I did some more investigating after reading this post. The initial PC I was testing on used an external Thunderbolt to PCIe connection, which inherently limits the number lanes to four. I had assumed that there would be less need for bandwidth than there is on Hailo devices.
I moved to the devices to a PCIe x8 switch card (all four m.2 Hailo8 devices) like the setup from the user described in the link above. Running this again, I got fps=760. Faster, but I get the same results when setting the number of devices to 1, 2, 3, or 4. Huh.
After this, I tried a larger model: yolov8m. With this model I started seeing scaling:
fps = 66, 132, 193, 240. Fairly linear.
I guess at this point that the limit may be determined by PCIe bandwidth. But I’m still uncertain, it could be that small models like yolo nano just are too small to scale with multiple devices?

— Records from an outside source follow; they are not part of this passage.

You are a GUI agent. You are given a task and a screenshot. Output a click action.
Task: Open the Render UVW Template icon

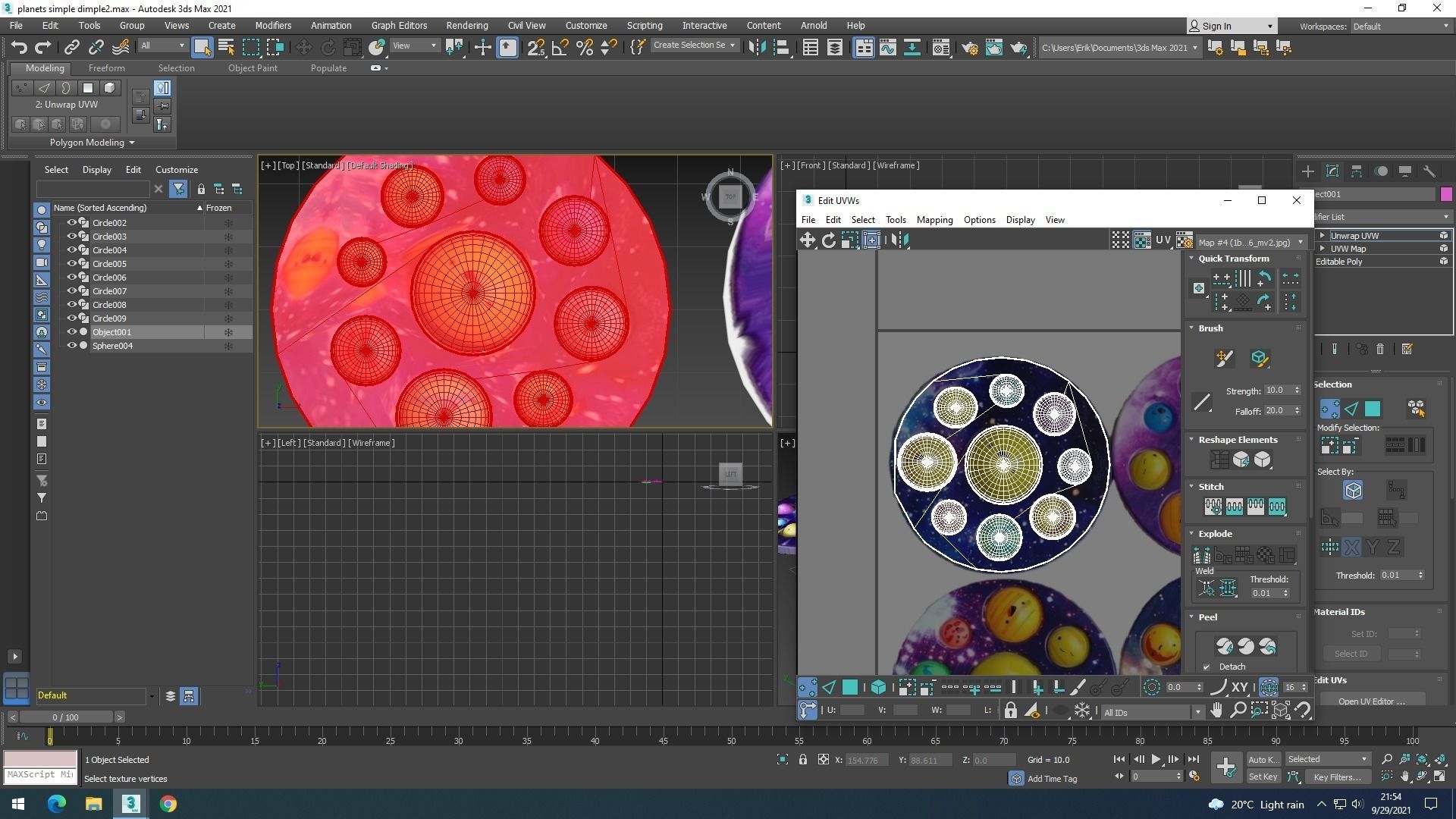(1185, 240)
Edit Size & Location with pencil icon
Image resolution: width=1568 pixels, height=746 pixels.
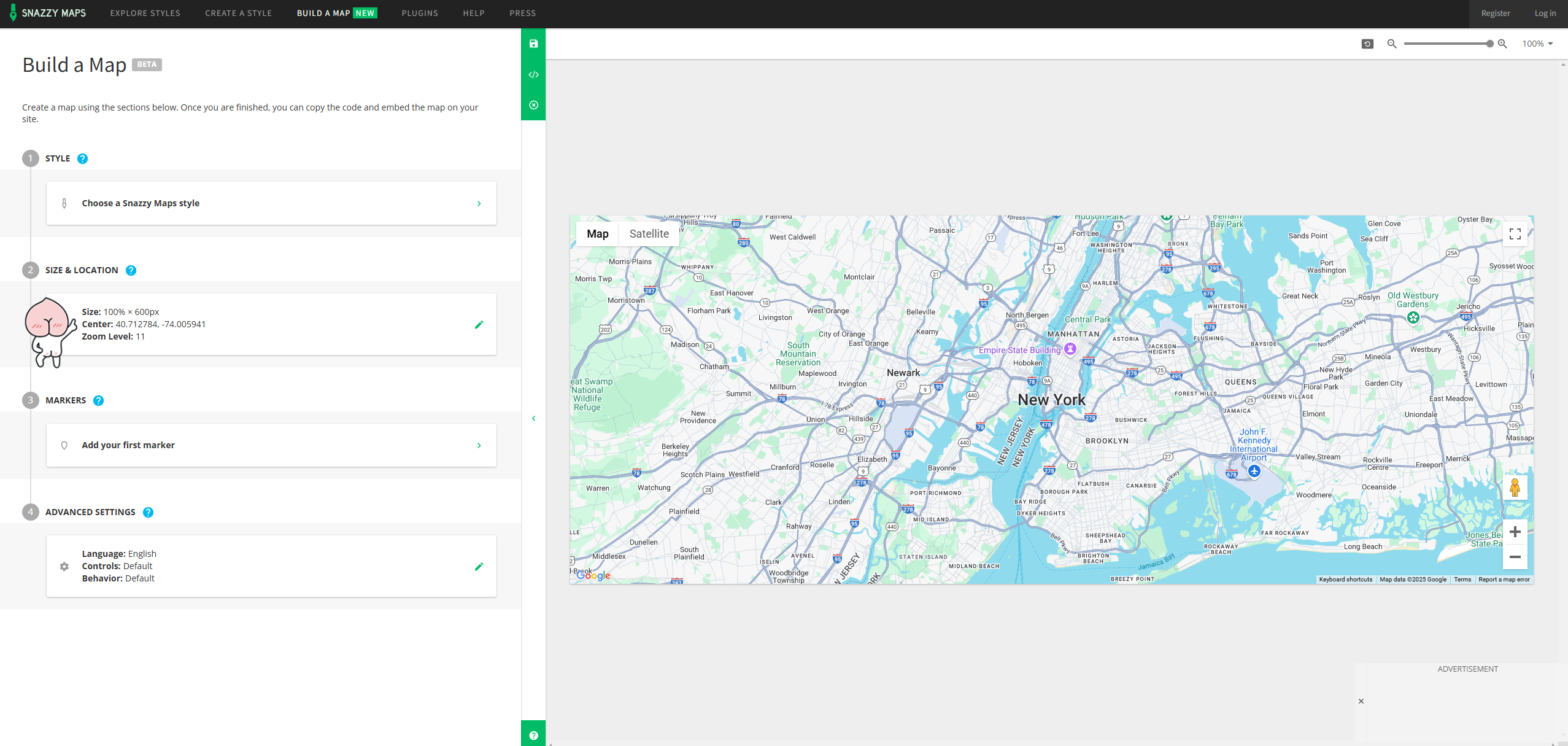tap(479, 324)
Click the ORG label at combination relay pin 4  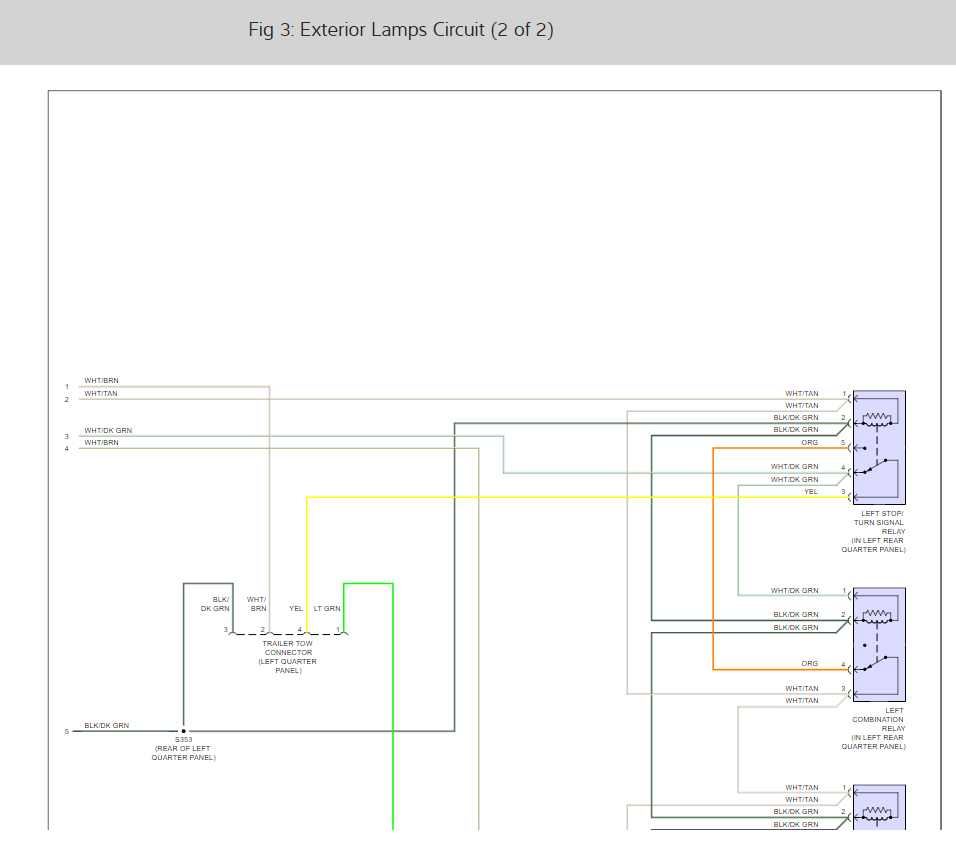pos(809,663)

I then tested some more HEF models and compared the results with the model zoo performance expectations. The following models all seemed to scale and match the fps performance fairly well:
yolov8m, yolov8m_pose, vit_pose_small, mspn_regnetx_800mf
Next I tested by removing the devices from the PCIe m.2 switch card to verify that it is not somehow throttling performance. Two Hailo8 devices each plugged into a verified x16 PCIe gen3 slot gave the same results for yolov8n: ~750fps, with --device-count 1 and --device-count 2.
At this point, it seems like there may be a scaling issue with the small yolov8n model. Any comments or suggestions?